DAITO, Osaka — One of Robert Stieber’s earliest lessons in fighting Japan’s “invisible discrimination” came on his first day on the job at the Kyodan Buraku Liberation Center here seven years ago.

It was on that day, he remembers, when he told the center’s director that given the centuries-long, deeply rooted prejudices within Japan against people of
buraku social caste background, it seemed the problem would never disappear.

“We don’t say that,” the director corrected him. “It’s going to take a long time, but if you say it’s never going to disappear, then you’re giving up before you’ve started.”

It was a message that the 47-year-old Stieber has taken to heart in his role as “cooperating pastor” at the Kyodan Buraku Liberation Center, part of his ministry with Japan’s United Church of Christ.

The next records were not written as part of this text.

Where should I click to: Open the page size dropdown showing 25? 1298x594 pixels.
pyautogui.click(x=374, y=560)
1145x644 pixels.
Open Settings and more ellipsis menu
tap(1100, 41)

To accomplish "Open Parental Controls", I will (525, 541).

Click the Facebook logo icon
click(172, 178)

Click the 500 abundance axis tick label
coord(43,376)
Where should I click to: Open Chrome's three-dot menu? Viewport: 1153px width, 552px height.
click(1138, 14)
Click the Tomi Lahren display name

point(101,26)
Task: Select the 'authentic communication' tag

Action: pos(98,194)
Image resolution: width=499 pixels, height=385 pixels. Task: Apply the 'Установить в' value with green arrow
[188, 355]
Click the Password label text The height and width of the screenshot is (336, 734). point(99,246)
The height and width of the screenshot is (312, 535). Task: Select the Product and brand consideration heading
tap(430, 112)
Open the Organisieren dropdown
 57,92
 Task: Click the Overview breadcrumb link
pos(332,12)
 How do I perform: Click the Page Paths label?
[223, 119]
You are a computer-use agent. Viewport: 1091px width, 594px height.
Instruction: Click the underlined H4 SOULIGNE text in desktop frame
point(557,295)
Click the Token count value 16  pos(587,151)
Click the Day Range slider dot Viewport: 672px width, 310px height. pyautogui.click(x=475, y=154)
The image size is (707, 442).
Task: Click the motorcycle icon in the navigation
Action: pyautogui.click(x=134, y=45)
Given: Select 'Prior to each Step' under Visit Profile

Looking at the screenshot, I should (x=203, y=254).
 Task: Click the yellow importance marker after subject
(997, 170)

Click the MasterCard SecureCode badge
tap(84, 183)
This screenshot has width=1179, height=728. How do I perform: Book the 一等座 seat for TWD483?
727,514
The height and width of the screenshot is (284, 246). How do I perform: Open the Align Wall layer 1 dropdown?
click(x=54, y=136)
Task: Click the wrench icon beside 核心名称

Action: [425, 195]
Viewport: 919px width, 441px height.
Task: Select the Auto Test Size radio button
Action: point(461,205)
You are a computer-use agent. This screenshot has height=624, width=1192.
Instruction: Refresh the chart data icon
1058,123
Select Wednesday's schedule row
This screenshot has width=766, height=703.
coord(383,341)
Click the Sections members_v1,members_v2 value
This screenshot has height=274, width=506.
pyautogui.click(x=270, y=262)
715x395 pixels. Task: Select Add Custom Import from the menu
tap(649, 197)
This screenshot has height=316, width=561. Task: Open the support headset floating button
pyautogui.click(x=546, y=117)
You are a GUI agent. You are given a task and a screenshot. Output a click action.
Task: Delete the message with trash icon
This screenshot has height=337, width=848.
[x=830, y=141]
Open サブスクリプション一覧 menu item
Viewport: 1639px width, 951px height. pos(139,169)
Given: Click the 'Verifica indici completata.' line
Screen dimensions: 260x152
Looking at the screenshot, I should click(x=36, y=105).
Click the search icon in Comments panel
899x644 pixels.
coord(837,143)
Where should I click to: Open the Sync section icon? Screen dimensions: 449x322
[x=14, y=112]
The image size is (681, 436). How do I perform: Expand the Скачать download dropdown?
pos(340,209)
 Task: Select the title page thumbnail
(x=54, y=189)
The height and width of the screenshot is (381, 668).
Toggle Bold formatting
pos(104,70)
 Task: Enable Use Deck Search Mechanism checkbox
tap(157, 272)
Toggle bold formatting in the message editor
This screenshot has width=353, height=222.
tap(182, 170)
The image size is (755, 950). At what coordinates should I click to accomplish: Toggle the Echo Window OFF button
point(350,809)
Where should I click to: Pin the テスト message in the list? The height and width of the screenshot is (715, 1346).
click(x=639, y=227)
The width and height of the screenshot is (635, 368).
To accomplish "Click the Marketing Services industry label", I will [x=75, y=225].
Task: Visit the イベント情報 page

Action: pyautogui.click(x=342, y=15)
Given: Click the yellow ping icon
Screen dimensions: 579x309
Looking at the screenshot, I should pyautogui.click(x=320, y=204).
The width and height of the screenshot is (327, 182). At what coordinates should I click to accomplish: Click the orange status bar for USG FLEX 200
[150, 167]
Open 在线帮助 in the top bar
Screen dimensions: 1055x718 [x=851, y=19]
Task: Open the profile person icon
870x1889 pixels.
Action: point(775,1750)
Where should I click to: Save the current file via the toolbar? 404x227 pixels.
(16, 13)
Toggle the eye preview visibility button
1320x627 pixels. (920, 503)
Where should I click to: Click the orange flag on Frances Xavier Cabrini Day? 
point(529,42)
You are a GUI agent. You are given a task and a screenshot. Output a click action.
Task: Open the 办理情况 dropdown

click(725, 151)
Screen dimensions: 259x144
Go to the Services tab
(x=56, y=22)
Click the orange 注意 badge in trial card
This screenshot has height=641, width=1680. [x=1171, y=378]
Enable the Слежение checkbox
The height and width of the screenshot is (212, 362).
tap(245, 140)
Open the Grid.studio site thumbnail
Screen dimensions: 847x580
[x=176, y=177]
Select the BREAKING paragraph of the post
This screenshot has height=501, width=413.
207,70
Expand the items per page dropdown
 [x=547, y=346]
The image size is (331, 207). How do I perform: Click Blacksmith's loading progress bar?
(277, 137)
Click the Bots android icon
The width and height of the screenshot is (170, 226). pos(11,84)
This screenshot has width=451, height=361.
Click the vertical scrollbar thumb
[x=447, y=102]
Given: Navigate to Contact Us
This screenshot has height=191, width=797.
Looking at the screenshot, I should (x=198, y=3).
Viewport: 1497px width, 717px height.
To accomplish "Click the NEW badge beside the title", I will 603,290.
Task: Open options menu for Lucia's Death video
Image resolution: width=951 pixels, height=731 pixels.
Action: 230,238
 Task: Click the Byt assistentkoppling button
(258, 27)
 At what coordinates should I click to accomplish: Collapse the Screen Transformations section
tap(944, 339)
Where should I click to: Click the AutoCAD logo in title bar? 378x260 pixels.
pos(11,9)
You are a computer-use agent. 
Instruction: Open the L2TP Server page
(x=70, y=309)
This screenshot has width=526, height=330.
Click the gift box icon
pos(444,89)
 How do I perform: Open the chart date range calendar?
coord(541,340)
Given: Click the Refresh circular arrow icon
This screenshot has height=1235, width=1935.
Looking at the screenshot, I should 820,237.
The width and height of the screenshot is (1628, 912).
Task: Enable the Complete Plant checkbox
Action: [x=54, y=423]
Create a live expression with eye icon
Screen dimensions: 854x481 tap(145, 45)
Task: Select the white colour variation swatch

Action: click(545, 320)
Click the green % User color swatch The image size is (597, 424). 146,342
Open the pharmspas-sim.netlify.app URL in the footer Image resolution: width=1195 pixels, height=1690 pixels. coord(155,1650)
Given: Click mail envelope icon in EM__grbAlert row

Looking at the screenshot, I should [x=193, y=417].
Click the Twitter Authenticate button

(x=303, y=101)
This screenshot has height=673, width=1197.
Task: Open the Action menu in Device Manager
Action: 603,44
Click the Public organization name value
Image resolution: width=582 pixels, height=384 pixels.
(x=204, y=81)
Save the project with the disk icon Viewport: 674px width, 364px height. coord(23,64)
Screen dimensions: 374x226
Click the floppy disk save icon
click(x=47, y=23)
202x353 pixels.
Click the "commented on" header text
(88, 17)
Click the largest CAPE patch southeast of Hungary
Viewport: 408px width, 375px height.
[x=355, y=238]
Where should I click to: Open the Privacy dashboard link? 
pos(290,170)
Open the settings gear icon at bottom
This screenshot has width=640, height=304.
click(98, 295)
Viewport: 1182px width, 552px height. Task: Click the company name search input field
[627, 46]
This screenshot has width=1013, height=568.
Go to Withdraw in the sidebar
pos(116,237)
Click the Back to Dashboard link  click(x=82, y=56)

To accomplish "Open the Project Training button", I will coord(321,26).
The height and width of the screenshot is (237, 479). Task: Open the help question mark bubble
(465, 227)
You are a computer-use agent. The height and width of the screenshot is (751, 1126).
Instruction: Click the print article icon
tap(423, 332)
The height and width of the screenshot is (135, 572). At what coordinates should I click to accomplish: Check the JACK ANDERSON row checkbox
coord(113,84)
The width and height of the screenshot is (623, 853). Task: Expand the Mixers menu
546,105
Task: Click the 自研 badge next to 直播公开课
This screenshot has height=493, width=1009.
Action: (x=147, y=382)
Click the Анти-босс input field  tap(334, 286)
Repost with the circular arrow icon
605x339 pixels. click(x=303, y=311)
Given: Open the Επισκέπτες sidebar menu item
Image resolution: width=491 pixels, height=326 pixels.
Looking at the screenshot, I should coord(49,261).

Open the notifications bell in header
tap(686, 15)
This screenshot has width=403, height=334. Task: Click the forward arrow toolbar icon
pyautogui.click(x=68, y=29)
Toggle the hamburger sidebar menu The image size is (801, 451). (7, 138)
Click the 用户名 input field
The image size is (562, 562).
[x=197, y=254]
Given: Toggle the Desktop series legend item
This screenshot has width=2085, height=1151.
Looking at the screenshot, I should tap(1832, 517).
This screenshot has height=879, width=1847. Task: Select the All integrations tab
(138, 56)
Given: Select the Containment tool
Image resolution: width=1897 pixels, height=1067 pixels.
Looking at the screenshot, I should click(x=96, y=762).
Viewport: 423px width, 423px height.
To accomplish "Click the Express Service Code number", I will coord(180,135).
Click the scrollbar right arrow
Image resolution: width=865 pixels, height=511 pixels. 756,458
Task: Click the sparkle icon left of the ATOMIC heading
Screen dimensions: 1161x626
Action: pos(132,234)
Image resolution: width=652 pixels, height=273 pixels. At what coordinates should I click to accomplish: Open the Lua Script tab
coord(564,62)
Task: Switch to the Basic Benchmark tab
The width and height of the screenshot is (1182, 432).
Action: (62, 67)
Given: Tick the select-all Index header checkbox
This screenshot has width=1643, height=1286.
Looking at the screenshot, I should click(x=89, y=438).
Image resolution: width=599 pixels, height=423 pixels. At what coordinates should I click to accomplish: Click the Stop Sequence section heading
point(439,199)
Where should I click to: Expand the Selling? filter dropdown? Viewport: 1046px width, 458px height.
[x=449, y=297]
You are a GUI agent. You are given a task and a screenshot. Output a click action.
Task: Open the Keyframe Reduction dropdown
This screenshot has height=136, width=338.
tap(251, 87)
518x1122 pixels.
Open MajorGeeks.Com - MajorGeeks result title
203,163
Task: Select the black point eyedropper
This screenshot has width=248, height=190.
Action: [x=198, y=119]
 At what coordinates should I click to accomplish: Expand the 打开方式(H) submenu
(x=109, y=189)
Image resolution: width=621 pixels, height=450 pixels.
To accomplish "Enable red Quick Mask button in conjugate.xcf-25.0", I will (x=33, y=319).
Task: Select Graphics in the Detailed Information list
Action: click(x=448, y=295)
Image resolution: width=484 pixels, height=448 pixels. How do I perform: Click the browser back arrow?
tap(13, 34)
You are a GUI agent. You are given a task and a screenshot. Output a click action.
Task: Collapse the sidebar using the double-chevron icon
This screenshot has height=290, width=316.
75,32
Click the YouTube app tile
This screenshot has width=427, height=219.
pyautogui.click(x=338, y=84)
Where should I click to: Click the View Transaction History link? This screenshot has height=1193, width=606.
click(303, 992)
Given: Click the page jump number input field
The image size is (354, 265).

As one of the few foreign residents in Japan, either in or outside the religious community who is devoted full-time to the cause of uplifting buraku in both the physical and spiritual senses, Stieber may well be in a position to understand more about this “taboo” social issue than the average Japanese citizen.

“I think there is a developing tendency to see the buraku liberation movement not as unique as it used to be seen,” he says, “but more in terms of part of the broader human rights wave that is going around the world now.”

It is a wave that the American-born Stieber, after 24 years in Japan, finds himself inextricably caught up in.

As one of three staff members of the Kyodan Buraku Liberation Center here, a branch office of Japan’s largest Protestant denomination, Stieber’s primary duty, especially as it applies to his faith, is to confront such prejudicial attitudes toward people of the buraku — the group labeled for centuries as the “bottom” of the Japanese social hierarchy, comparable in some ways to India’s “untouchable” caste.

The
Buraku Liberation League estimates that 3 million people of buraku background and 6,000 “discriminated-against buraku districts” still exist throughout Japan today. The national government places the officially recognized figures much lower at 1.8 million people and 5,000 districts.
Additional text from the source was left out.